5. The deep learning early warning method for acoustic emission signals of coal and gas outbursts according to claim 4, characterized in that, The hidden state sequence is input into a dynamic channel attention module, which dynamically assigns weights to each feature channel based on its importance at different time steps, generating a weighted feature representation, including: The hidden state sequence is subjected to global average pooling in the time dimension to obtain the statistical response vector of each channel; The statistical response vector is input into a two-layer fully connected network. The first layer has 1 / 4 of the total number of channels and the activation function is ReLU. The second layer has the same number of neurons as the total number of channels and the activation function is Sigmoid. The output is a channel weight vector. The channel weight vector is multiplied channel by channel by the hidden state sequence to obtain the weighted feature representation.
6. The deep learning early warning method for acoustic emission signals of coal and gas outbursts according to claim 5, characterized in that, The weighted feature representation is input into a spatiotemporal joint classifier, which consists of a fully connected layer and a Softmax activation function. The classifier outputs the probability distribution of the current state of the coal body, including: Max pooling is performed on the weighted feature representation in the time dimension to obtain a feature vector of fixed length; The feature vector is passed sequentially through a three-layer fully connected network with 256, 128 and 4 neurons in each layer, respectively. Apply the Softmax activation function to the output of the last layer to generate probability distributions for the four states.
7. The deep learning early warning method for acoustic emission signals of coal and gas outbursts according to claim 6, characterized in that, When the probability of the critical instability stage is greater than a preset threshold, a coal and gas outburst early warning signal is triggered. The preset threshold is 0.85, which is determined by maximizing the early warning accuracy and minimizing the false alarm rate on the validation set. The false alarm penalty coefficient is 3 times the false alarm penalty coefficient.
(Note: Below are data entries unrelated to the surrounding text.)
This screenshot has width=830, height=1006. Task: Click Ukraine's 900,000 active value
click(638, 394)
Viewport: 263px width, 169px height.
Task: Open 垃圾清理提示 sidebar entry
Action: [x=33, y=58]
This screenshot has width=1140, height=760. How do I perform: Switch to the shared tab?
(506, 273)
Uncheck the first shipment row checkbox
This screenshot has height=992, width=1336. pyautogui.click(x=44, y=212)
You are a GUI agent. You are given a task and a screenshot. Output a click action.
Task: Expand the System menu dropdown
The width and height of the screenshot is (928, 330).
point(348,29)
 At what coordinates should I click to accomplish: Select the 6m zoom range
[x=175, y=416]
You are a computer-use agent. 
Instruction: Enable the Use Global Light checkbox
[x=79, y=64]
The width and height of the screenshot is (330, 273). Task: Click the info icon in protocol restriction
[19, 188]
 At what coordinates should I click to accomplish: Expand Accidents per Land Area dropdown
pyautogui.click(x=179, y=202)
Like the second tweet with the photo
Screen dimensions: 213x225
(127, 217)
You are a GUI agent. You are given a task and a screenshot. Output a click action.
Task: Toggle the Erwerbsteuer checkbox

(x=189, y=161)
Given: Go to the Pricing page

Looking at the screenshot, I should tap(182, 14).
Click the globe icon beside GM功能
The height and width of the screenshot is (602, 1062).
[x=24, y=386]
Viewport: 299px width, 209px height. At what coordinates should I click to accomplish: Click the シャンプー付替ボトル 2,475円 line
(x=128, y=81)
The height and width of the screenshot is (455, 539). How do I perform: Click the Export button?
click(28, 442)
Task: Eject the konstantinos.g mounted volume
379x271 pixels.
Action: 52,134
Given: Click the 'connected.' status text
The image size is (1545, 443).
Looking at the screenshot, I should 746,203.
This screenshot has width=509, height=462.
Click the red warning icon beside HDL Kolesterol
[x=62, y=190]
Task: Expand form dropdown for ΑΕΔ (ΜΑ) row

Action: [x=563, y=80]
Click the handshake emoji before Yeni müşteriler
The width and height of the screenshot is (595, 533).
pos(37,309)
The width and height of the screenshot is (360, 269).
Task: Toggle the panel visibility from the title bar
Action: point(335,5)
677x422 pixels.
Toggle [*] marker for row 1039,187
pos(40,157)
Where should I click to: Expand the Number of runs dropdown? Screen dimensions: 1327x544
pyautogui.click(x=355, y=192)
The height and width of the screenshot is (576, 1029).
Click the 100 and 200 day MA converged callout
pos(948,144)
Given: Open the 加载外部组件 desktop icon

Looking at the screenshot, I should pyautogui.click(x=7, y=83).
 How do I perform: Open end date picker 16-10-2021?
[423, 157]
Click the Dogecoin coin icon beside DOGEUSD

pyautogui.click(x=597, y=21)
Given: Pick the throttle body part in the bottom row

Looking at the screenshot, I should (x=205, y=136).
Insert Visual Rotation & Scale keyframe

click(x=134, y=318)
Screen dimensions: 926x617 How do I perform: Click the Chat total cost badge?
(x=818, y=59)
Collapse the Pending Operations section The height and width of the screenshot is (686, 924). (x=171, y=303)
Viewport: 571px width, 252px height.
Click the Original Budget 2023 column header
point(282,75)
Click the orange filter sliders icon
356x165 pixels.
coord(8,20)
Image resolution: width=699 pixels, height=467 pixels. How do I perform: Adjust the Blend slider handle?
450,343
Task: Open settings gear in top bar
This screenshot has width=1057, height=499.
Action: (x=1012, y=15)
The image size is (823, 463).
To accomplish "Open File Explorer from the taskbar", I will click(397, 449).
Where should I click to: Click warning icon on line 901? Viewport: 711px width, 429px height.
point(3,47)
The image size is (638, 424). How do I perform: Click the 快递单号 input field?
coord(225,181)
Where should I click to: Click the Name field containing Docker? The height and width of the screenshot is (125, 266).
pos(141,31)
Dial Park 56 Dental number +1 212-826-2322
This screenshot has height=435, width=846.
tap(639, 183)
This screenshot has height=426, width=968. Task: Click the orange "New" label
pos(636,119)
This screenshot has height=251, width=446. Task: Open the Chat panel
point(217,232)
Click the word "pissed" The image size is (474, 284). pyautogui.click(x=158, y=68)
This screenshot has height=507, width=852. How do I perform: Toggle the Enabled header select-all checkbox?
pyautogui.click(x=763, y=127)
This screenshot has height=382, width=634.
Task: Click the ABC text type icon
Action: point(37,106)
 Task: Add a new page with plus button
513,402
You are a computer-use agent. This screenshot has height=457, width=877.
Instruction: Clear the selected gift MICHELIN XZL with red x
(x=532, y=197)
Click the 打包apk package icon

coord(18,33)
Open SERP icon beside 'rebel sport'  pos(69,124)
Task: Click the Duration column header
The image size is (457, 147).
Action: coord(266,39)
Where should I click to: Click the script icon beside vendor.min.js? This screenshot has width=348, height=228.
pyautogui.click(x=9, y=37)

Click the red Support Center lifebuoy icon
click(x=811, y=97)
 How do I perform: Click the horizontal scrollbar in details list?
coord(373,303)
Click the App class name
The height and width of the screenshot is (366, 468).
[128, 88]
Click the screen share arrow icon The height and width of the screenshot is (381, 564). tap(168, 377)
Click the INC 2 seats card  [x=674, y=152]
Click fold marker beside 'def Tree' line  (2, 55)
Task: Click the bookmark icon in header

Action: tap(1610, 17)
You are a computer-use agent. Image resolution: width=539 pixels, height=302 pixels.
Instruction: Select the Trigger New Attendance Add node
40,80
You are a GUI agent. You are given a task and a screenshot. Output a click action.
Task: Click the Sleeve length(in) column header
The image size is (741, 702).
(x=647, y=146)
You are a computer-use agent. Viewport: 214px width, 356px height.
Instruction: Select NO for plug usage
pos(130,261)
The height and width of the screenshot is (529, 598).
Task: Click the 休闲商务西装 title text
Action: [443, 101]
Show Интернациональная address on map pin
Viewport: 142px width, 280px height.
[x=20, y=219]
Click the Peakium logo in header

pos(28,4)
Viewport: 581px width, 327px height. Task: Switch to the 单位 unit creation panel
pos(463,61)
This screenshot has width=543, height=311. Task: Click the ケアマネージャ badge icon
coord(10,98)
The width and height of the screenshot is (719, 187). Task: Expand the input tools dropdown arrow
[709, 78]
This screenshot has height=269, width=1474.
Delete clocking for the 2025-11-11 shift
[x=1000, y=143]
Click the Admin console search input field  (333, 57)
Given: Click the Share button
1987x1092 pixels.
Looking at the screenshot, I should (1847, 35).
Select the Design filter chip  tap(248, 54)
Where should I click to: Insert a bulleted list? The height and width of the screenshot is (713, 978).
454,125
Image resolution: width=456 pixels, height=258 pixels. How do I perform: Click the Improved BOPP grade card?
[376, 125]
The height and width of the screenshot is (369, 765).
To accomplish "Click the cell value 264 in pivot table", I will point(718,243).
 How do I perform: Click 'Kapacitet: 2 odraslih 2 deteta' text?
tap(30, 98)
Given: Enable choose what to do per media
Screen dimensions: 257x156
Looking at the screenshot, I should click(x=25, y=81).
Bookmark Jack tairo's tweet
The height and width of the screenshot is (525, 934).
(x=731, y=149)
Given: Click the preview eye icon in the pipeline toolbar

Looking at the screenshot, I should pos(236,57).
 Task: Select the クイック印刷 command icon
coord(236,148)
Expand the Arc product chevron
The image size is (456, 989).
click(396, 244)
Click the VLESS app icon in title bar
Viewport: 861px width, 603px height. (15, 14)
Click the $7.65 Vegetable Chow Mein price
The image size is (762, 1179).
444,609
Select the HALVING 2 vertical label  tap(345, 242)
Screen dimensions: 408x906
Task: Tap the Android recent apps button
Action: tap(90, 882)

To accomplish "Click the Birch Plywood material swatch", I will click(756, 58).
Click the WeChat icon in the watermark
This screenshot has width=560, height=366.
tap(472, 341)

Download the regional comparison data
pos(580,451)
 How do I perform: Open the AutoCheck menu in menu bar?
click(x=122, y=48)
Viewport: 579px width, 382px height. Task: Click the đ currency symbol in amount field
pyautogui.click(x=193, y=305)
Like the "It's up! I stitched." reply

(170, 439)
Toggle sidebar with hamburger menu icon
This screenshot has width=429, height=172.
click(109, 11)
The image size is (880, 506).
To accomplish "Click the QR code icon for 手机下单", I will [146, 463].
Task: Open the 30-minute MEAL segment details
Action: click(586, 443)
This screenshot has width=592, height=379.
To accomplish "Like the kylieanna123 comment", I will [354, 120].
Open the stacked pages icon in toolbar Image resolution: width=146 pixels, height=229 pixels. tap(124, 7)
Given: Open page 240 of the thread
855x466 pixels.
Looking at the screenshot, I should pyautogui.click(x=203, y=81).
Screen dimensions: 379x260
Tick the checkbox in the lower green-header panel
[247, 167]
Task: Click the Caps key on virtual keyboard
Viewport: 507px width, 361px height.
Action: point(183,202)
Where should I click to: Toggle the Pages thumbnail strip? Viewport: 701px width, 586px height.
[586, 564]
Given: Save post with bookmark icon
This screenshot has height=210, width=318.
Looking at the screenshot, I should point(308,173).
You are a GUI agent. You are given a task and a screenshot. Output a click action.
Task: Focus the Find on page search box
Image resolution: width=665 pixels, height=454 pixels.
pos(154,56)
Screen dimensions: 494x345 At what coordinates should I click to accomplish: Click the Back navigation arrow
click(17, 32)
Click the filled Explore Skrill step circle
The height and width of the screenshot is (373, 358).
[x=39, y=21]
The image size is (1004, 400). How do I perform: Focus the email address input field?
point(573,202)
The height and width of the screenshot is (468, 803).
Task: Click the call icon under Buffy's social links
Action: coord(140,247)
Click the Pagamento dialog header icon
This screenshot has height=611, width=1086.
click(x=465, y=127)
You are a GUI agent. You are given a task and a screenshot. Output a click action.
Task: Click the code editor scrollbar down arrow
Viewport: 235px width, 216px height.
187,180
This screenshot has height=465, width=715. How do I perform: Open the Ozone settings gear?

8. The deep learning early warning method for acoustic emission signals of coal and gas outbursts according to claim 7, characterized in that, In the multi-scale convolutional feature extraction module, each branch of the convolutional layer is followed by a batch normalization layer and a ReLU activation function.
9. The deep learning early warning method for acoustic emission signals of coal and gas outbursts according to claim 8, characterized in that, The wavelet threshold denoising method uses the db4 wavelet basis function to perform a five-level decomposition on the original signal.
10. The deep learning early warning method for acoustic emission signals of coal and gas outbursts according to claim 9, characterized in that, The method is deployed on a mine edge computing node equipped with a neural network inference acceleration chip, which supports the operation of INT8 quantized models and has a single inference latency of no more than 20 milliseconds.